Work instructions — The following data has a line with "You are a computer-use agent. Screen" and a line with "You are a computer-use agent. Image". Write out exactly those lines and all the lines between them.

(Stored records)
....

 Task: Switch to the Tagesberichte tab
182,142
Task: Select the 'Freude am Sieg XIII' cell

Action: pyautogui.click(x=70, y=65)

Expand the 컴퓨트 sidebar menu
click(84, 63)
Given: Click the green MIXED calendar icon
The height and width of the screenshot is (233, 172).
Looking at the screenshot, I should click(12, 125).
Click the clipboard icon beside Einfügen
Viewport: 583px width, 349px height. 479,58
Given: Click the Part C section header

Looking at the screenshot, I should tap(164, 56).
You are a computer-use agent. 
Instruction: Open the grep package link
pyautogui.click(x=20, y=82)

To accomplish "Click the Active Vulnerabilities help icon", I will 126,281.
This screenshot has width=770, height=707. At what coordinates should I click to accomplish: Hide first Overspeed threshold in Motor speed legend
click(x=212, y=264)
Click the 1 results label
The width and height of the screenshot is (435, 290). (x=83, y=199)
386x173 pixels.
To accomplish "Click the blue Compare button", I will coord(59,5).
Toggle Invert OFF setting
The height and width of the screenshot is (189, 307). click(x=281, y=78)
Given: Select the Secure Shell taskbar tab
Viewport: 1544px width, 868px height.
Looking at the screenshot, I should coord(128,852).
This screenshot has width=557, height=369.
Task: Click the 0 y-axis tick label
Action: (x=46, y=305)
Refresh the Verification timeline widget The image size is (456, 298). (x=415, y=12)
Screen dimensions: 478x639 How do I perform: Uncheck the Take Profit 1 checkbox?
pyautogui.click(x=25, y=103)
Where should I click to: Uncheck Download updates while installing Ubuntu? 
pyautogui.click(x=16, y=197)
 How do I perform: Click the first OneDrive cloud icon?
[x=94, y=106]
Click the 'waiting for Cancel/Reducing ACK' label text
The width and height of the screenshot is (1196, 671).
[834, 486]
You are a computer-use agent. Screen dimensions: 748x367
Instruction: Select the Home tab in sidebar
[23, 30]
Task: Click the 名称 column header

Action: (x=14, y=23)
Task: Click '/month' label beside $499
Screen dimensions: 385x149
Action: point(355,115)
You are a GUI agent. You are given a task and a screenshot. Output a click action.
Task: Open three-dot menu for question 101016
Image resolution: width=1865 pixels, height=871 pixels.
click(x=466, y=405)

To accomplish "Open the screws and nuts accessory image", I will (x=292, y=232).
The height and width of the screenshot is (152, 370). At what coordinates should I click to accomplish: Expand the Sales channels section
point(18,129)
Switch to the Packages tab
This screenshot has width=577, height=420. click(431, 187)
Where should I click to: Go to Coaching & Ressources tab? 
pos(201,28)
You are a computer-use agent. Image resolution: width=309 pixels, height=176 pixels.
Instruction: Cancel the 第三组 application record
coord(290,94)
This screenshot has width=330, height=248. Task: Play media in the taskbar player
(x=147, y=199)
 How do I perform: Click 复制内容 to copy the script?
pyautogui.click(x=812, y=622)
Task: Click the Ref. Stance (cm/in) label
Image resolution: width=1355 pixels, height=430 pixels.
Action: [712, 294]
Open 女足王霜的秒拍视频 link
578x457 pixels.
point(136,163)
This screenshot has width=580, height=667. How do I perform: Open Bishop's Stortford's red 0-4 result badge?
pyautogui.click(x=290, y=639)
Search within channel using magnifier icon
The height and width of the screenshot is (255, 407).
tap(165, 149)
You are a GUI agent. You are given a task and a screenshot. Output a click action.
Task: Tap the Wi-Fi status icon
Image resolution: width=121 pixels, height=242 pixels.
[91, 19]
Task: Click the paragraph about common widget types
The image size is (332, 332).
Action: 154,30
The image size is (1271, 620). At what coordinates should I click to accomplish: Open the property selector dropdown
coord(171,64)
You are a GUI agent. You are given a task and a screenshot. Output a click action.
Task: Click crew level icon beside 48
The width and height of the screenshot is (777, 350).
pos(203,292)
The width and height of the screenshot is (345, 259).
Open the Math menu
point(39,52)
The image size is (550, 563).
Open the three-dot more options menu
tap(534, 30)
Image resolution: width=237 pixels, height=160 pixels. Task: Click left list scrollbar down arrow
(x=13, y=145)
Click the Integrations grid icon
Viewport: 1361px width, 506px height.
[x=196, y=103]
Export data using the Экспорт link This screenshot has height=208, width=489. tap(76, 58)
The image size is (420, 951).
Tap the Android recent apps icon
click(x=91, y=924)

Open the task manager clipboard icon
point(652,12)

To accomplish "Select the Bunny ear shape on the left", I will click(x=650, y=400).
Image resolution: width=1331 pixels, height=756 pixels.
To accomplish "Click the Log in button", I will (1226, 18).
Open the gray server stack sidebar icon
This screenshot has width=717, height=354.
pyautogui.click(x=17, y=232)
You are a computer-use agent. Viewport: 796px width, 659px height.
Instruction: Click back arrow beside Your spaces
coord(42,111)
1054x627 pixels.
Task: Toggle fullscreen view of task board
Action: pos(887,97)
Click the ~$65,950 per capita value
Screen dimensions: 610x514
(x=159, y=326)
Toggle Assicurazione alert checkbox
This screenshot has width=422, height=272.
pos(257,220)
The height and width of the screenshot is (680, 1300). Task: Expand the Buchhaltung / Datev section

....

Solved exercise —
You are a computer-use agent. Screen dimensions: 748x367
Instruction: Select the Home tab in sidebar
[23, 30]
Task: Click the 名称 column header

Action: (x=14, y=23)
Task: Click '/month' label beside $499
Screen dimensions: 385x149
Action: point(355,115)
You are a GUI agent. You are given a task and a screenshot. Output a click action.
Task: Open three-dot menu for question 101016
Image resolution: width=1865 pixels, height=871 pixels.
click(x=466, y=405)

To accomplish "Open the screws and nuts accessory image", I will (x=292, y=232).
The height and width of the screenshot is (152, 370). At what coordinates should I click to accomplish: Expand the Sales channels section
point(18,129)
Switch to the Packages tab
This screenshot has width=577, height=420. click(431, 187)
Where should I click to: Go to Coaching & Ressources tab? 
pos(201,28)
You are a computer-use agent. Image resolution: width=309 pixels, height=176 pixels.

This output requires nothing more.